The scene where Jack ensures humanity’s final victory is absolutely horrific. And yet again the horror has nothing at all to do with the alien/sci-fi element – the most horrible things done in ‘Children of Earth’ are perpetrated by our hero, and it ensures the franchise cannot go on as before – this is now a series with consequences. It’s challenging television – a biting political thriller, a painful human drama, and laced with commentary by Eve Myles’ Gwen Cooper acknowledging why the Doctor sometimes doesn’t intervene (as here), it really raises the bar for the future of the Whoniverse. If Davies really is to stay with Torchwood (which I hope is the case) he has set an extraordinary standard to maintain; similarly Steven Moffat will no doubt have watched ‘Children of Earth’ with Doctor Who series 5 in mind. I sincerely hope he takes his creation back on board – a broken yet immortal Captain Jack would be a very interesting addition to the cast alongside an unknown quantity eleventh Doctor…

Torchwood: Children of Earth: Day Four (Spoilers)

Day 4 descends into unexpected horror, in the best-written, acted and directed episode of ‘Torchwood’ since the franchise’s inception. Writer John Fay, director Euros Lyn and the cast never hit a wrong note and leave you slackjawed after an hour of dark twists, shocking turns and the sort of quality you’d expect from ‘Spooks’ at its best. But that’s the ground ‘Torchwood’ now occupies – edgy adult drama where anything really can happen.

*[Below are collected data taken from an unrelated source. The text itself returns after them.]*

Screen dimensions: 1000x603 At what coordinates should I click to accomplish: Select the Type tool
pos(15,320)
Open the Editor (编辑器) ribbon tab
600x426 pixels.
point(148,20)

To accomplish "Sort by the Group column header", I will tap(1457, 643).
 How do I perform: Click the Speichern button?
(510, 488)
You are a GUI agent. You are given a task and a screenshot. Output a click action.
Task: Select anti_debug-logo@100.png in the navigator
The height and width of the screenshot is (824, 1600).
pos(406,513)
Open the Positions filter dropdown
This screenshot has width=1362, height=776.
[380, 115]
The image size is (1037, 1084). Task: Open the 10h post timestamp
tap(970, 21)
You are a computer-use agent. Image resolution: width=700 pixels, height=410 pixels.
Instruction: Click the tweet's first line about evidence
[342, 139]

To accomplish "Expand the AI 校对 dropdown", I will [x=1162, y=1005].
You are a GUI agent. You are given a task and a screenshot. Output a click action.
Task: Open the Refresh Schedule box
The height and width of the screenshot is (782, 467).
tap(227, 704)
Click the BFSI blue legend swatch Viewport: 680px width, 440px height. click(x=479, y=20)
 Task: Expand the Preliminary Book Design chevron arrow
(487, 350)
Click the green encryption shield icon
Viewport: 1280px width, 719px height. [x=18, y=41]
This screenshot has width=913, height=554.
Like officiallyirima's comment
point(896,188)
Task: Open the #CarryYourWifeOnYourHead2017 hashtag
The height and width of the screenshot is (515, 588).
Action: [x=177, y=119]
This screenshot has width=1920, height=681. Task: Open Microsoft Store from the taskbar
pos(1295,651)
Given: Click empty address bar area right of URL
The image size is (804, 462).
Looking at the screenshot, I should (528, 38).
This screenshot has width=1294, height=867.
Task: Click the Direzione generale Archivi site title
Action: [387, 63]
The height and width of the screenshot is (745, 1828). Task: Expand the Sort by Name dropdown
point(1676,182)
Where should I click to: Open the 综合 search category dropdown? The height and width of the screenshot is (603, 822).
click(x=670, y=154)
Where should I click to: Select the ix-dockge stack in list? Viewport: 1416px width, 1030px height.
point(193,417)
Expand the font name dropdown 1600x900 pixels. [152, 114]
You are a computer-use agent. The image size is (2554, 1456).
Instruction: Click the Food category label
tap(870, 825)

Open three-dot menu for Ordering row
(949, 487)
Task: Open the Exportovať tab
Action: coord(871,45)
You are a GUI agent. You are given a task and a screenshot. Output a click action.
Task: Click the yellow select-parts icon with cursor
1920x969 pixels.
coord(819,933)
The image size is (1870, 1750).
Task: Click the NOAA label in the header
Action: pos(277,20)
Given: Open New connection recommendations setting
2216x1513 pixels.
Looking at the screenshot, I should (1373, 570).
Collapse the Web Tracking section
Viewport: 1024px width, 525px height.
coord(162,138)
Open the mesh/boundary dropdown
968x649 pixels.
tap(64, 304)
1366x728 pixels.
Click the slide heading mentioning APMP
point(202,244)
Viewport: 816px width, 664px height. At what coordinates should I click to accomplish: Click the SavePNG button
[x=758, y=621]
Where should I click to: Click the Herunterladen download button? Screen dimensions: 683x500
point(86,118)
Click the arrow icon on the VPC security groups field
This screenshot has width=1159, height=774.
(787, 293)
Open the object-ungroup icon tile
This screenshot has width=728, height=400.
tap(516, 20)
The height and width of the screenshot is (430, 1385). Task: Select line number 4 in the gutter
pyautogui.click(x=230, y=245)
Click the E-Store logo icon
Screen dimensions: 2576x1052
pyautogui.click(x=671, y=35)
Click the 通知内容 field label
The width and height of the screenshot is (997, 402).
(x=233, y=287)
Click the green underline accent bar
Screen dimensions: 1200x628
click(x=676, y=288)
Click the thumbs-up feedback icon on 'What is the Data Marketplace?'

I saw very little of day 4 coming. I didn’t see the strength of the team’s plot against the government catching even the evil henchwoman off guard. I never thought the government would so happily capitulate with the 456. I never thought the 456 would kill everyone in its path when stood up to, even Jack and Ianto.

Ianto?

I actually welled up. Gareth David-Lloyd and John Barrowman’s characters ironically show more love for each other when Ianto is killed than they did in life, bringing out the sheer horror that it is to be Captain Jack, the man who can’t die, and putting the lie to his daughter’s claim that a man who can’t die has nothing to fear. His previous appearances painted him as a cocky superhero – he’s now changed to a man who can’t risk feeling anything about anyone, cursed by Rose’s gift of immortality. But that wasn’t the only strength of day 4.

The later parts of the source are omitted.